De las cosas más absurdas de este mundo, creo haber topado con la que menos sentido tiene. Pero cuando un dirigente llega al poder, lo cierto es que uno espera que tenga formación, que sepa de qué habla o cómo lo habla. Un apunte: el único presidente español que dominaba dos idiomas a la perfección era precisamente uno socialista, Felipe González, bilingüe con el francés. Pero no obstante la democracia nace justamente de aquella idea contraria a la aristocracia, la sofocracia o el gobierno de los sabios del que hablaba Platón. De la igualdad de oportunidades, de la representación plural y heterogénea; de la presencia del pueblo tal y como este es. Es por eso que la convivencia de varios perfiles, también a nivel formativo, no solo no debería sorprendernos, sino que deberíamos defenderla si de verdad creemos en el sistema.

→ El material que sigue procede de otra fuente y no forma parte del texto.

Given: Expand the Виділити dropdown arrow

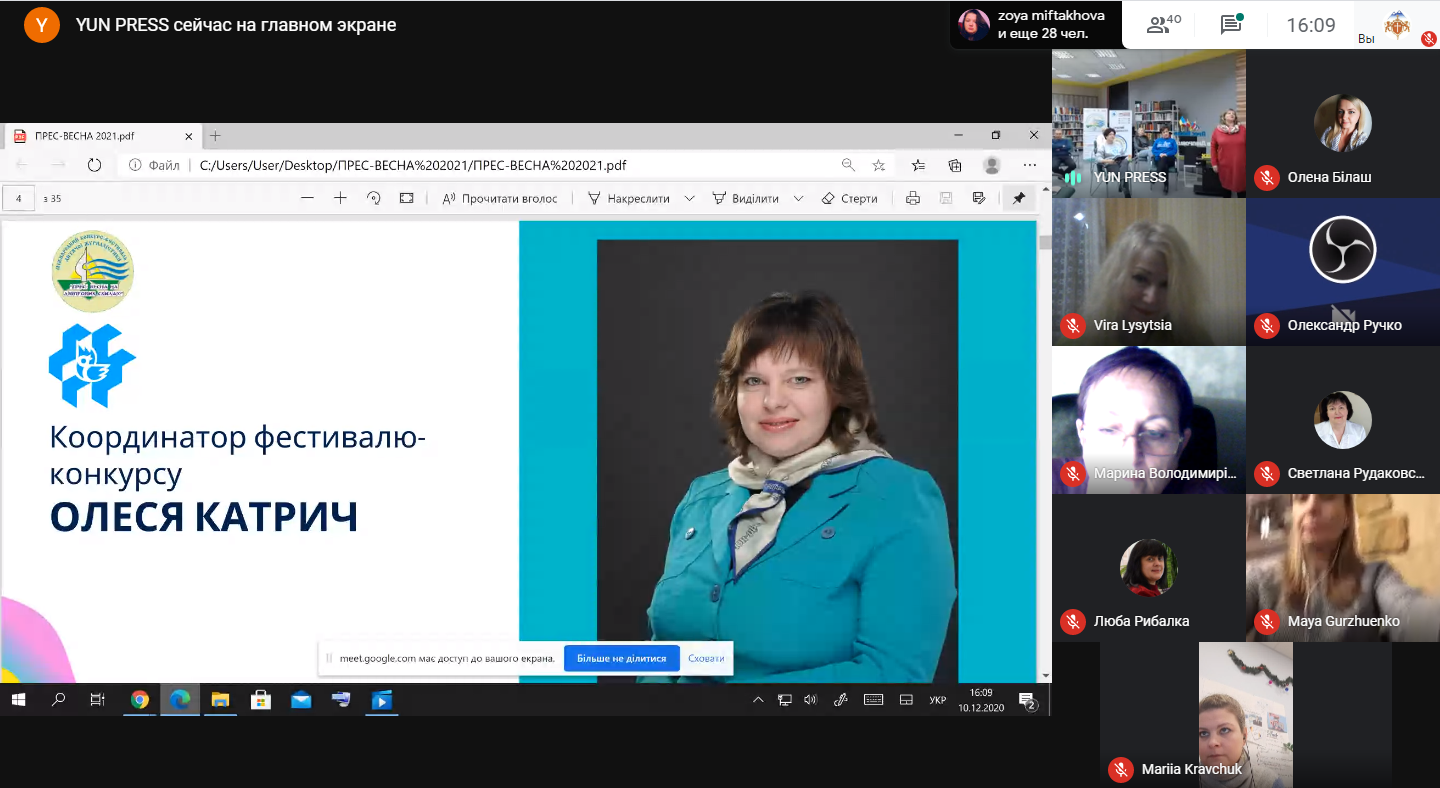Looking at the screenshot, I should (798, 198).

Este afán por lo académico ya empieza a ser pesado. Un negocio con el que entidades que debían ser públicas en esencia se lucran. En la era de lo comprobable lo que menos vale es tu experiencia, tu empatía, tu capacidad. Unos valores inherentes a los recursos humanos para los que todavía no se han inventado niveles definidos con combinaciones de letras y números, aunque todo llegará. Lo importante de todo esto no son los másteres o las firmas o los papeles que jamás aparecen, lo que vale, como siempre en la vida, es la honestidad. Un bien del que van escasos aquellos que se postulan a gobernarnos.